Rene Houle, a senior analyst with Statistics Canada, noted Metro Vancouver stands out from the rest of Canada in that it has a high concentration of immigrants who speak Asian languages, including Korean and Tagalog – partly a result of Metro Vancouver’s proximity to the Asia-Pacific but also because of its established Asian communities.
But Henry Yu, an historian with the University of B.C., says China’s booming economy and the country’s demand for higher education is fuelling the influx of immigrants, who come from virtually every province in mainland China and settle across the region.
“Economically speaking, Vancouver is not a great place to make money. You finish a degree and you’re a barista at Starbucks,” Yu said. But “it is a good place to raise a family and have a fantastic education.”
The census now differentiates between the two main Chinese dialects, which are “as different as Italian and French,” Yu said. It suggests Mandarin is commonly spoken in Richmond and Burnaby, while Cantonese is used in Richmond and Vancouver.
Both are spoken at local churches, which frequently offer sermons in Cantonese, Mandarin, Korean, and even Russian and Spanish.
“(Immigration has) created an incredibly rapid growth in Christian churches that are basically Chinese,” Yu said.

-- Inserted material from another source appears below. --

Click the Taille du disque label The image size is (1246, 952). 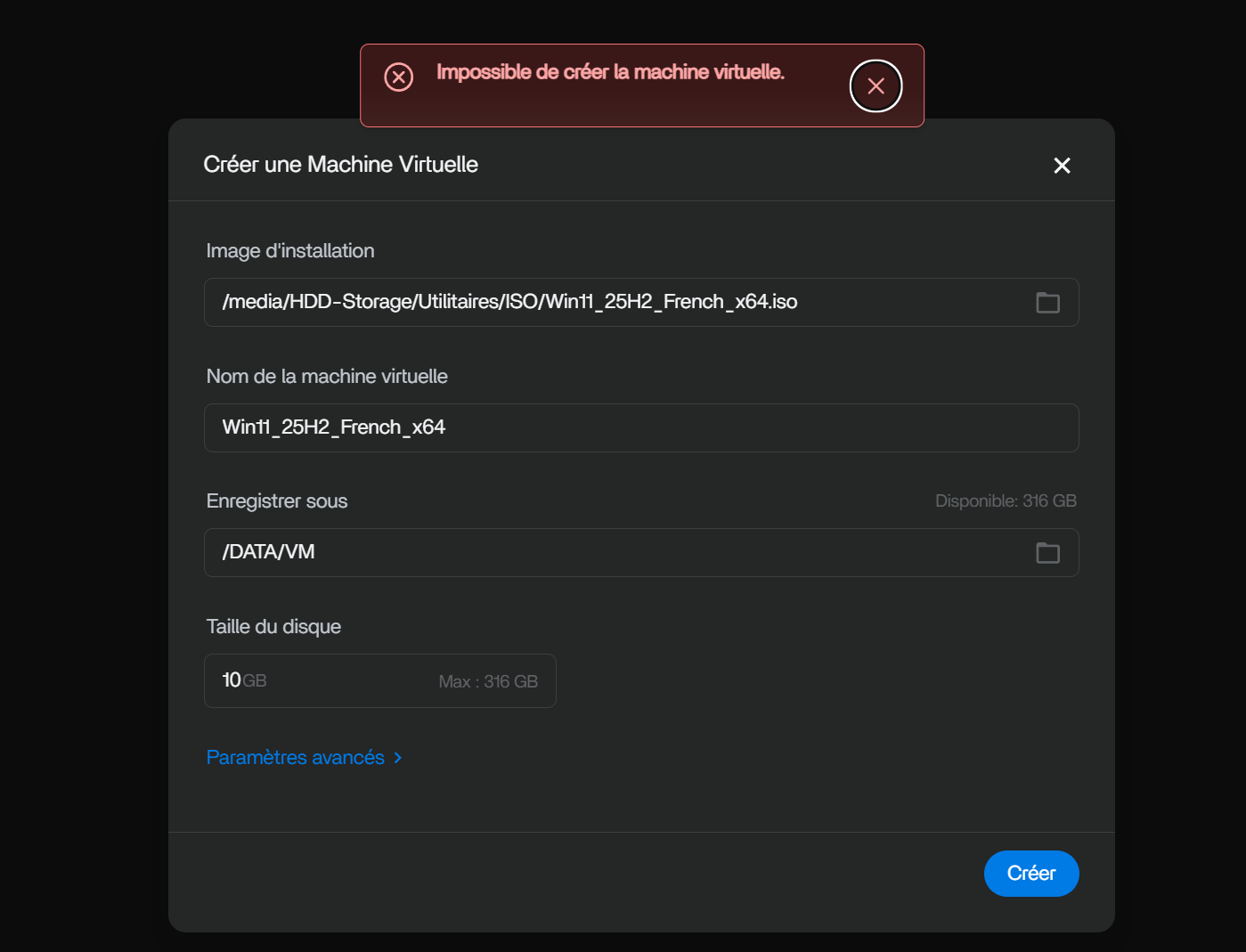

“The great irony is that in Canada up until the 1960s, a majority of people were church-going … now we’re seeing growth in churches, but it’s the new Canadians.
“The Chinese are creating strong communities that hearken back to the Canada of old. They embody more of Canada of the 1950s and before.”
The Roman Catholic archdiocese in Vancouver will produce some of the 1,700 TV ads it will broadcast this December in Mandarin and Cantonese, since 20 per cent of the city’s population is ethnic Chinese and many grew up in the Catholic Church in Hong Kong, Taiwan, China and elsewhere.
The trend has also changed the way social service organizations deal with new Canadians. Chris Friesen, director of settlement services of the Immigrant Services Society of B.C., said over the past decade his organization has placed staff in churches, as well as mosques and Hindu temples, to offer settlement services.
“When it comes to new Canadians, organized religion tends to (offer) social and spiritual connections,” he said. “It means we had to take a look at how we deliver our services and where. You wouldn’t think of an immigration service agency placing their staff and having an office in a church. … It’s just another indication of when newcomers first arrive they’re using these communities as a social part of their networks.”
Justin Tse, a UBC grad student who is studying the phenomenon, said the church often provides newcomers with a sense of family and connectedness. One of his research subjects, for instance, told him that he often attends church, but usually falls asleep during the sermon and wakes up when it’s over.
“It’s a lot like going to your dad’s house,” he said. “There’s a strong sort of familial feeling.”
Xiao, a construction worker, said he was introduced to a church on Fraser Street by a friend, but isn’t a frequent member of the congregation. He and his wife are now expecting a new baby, which means he is too busy to attend often, but he did find some new friends and support.
“They are great. They have some very useful lectures that inspired me a lot,” said Xiao. “They send me emails and sometimes call me to see what’s going on. They take care of me.”